** SOURCE MATERIAL follows **
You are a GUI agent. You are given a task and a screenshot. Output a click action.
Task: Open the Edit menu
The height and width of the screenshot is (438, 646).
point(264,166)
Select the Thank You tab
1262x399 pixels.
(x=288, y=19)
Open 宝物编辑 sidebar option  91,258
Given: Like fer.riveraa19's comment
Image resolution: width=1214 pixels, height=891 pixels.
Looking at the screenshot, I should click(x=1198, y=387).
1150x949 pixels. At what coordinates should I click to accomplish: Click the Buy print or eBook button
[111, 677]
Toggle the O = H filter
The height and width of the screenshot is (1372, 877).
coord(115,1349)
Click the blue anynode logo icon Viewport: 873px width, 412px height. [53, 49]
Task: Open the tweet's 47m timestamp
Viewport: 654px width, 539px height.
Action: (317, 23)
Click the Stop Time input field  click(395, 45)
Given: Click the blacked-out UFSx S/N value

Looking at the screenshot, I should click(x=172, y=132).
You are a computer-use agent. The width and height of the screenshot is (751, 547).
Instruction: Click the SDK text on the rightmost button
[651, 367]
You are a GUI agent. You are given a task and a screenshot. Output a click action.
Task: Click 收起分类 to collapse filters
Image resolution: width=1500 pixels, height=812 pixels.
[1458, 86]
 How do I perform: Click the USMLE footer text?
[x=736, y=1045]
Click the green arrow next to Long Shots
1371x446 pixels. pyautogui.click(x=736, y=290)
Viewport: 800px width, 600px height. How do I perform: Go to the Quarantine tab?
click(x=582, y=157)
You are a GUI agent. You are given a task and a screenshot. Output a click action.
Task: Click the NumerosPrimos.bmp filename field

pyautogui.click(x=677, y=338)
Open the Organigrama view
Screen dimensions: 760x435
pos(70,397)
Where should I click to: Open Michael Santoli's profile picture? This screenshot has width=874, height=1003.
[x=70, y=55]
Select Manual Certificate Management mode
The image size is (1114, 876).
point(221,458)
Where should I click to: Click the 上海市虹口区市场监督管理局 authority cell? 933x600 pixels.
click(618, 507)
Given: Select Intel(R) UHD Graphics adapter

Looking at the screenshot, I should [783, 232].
** End of SOURCE MATERIAL **
**EXERCISE INSTRUCTIONS**
Output the records verbatim, from the first line to the last.

**FINAL ANSWER**
You are a GUI agent. You are given a task and a screenshot. Output a click action.
Task: Open the Edit menu
The height and width of the screenshot is (438, 646).
point(264,166)
Select the Thank You tab
1262x399 pixels.
(x=288, y=19)
Open 宝物编辑 sidebar option  91,258
Given: Like fer.riveraa19's comment
Image resolution: width=1214 pixels, height=891 pixels.
Looking at the screenshot, I should click(x=1198, y=387).
1150x949 pixels. At what coordinates should I click to accomplish: Click the Buy print or eBook button
[111, 677]
Toggle the O = H filter
The height and width of the screenshot is (1372, 877).
coord(115,1349)
Click the blue anynode logo icon Viewport: 873px width, 412px height. [53, 49]
Task: Open the tweet's 47m timestamp
Viewport: 654px width, 539px height.
Action: (317, 23)
Click the Stop Time input field  click(395, 45)
Given: Click the blacked-out UFSx S/N value

Looking at the screenshot, I should click(x=172, y=132).
You are a computer-use agent. The width and height of the screenshot is (751, 547).
Instruction: Click the SDK text on the rightmost button
[651, 367]
You are a GUI agent. You are given a task and a screenshot. Output a click action.
Task: Click 收起分类 to collapse filters
Image resolution: width=1500 pixels, height=812 pixels.
[1458, 86]
 How do I perform: Click the USMLE footer text?
[x=736, y=1045]
Click the green arrow next to Long Shots
1371x446 pixels. pyautogui.click(x=736, y=290)
Viewport: 800px width, 600px height. How do I perform: Go to the Quarantine tab?
click(x=582, y=157)
You are a GUI agent. You are given a task and a screenshot. Output a click action.
Task: Click the NumerosPrimos.bmp filename field

pyautogui.click(x=677, y=338)
Open the Organigrama view
Screen dimensions: 760x435
pos(70,397)
Where should I click to: Open Michael Santoli's profile picture? This screenshot has width=874, height=1003.
[x=70, y=55]
Select Manual Certificate Management mode
The image size is (1114, 876).
point(221,458)
Where should I click to: Click the 上海市虹口区市场监督管理局 authority cell? 933x600 pixels.
click(618, 507)
Given: Select Intel(R) UHD Graphics adapter

Looking at the screenshot, I should [783, 232].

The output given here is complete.